North American selling prices for polypropylene resin took another big dive in March, as regional prices for solid polystyrene and PVC ticked up once again.
PP prices declined by an average of 6 cents per pound in March. Prices had fallen by a similar amount in February after jumping up 9 cents in January. Some 21 cents of combined price movement in three months is a lot for a commodity material, even one as volatile as PP.
The 6-cent March drop matched a similar price decline for polymer-grade propylene (PGP) feedstock. Supplies of both PP resin and propylene monomer have improved after a winter cold snap affected production in the Houston area. That cold snap led to the 9-cent January Jump.

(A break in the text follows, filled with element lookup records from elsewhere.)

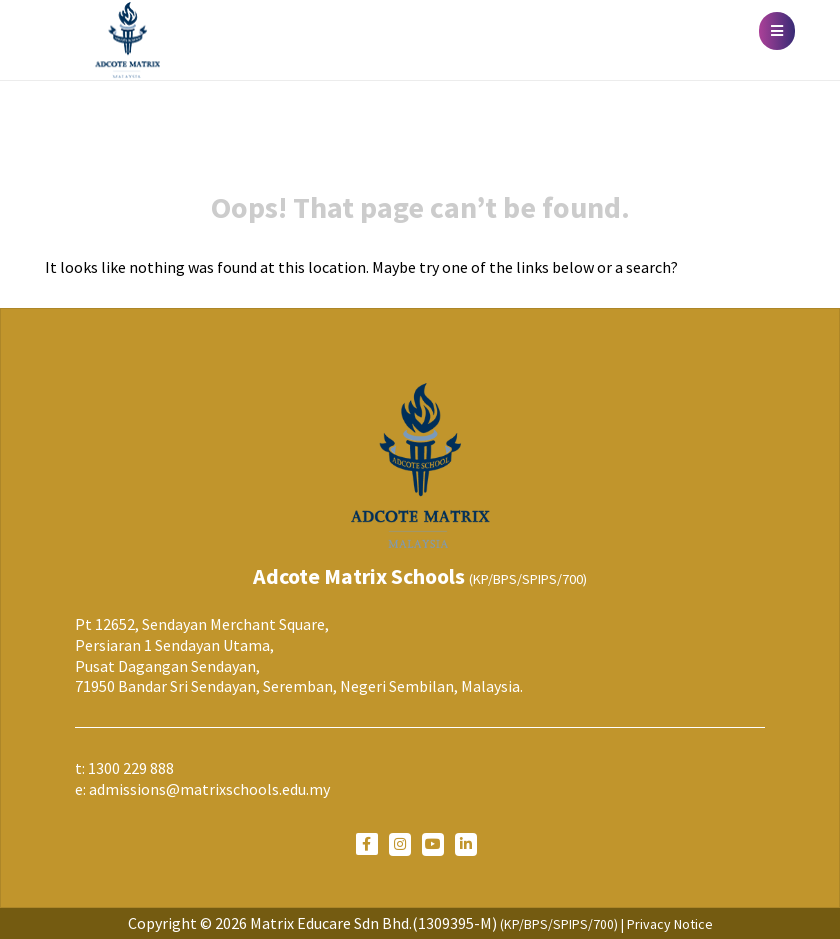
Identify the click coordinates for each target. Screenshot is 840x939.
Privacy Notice (670, 924)
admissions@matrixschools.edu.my (209, 789)
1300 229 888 (131, 768)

Scott Newell, a PP market analyst with Resin Technology Inc. in Fort Worth, Texas, thinks the 6 cent March price drop will be "the last big decline" seen for a while. A major PP buyer in the Midwest told Plastics News that an April price reduction could be around 2 cents.
"Any PGP movement in April will be much more modest," Newell added. "The U.S. now has the lowest PGP price globally. That should help demand."
He also said North American PP demand has had seven straight months of below average demand, so March demand numbers "will show a decent pop."
The weak PP demand that Newell was referring to was seen in sales data for the first two months of 2018 from the American Chemistry Council. North American PP sales for that two-month period were down almost 4 percent vs. the same period in 2017. A domestic sales decline of almost 3 percent was worsened by a plunge of almost 28 percent for sales into the export market.
Prior to the February slide, North American PP prices had increased for seven consecutive months, with those increases totaling 19.5 cents per pound. Higher domestic demand combined with supply outages had played a role in these price hikes.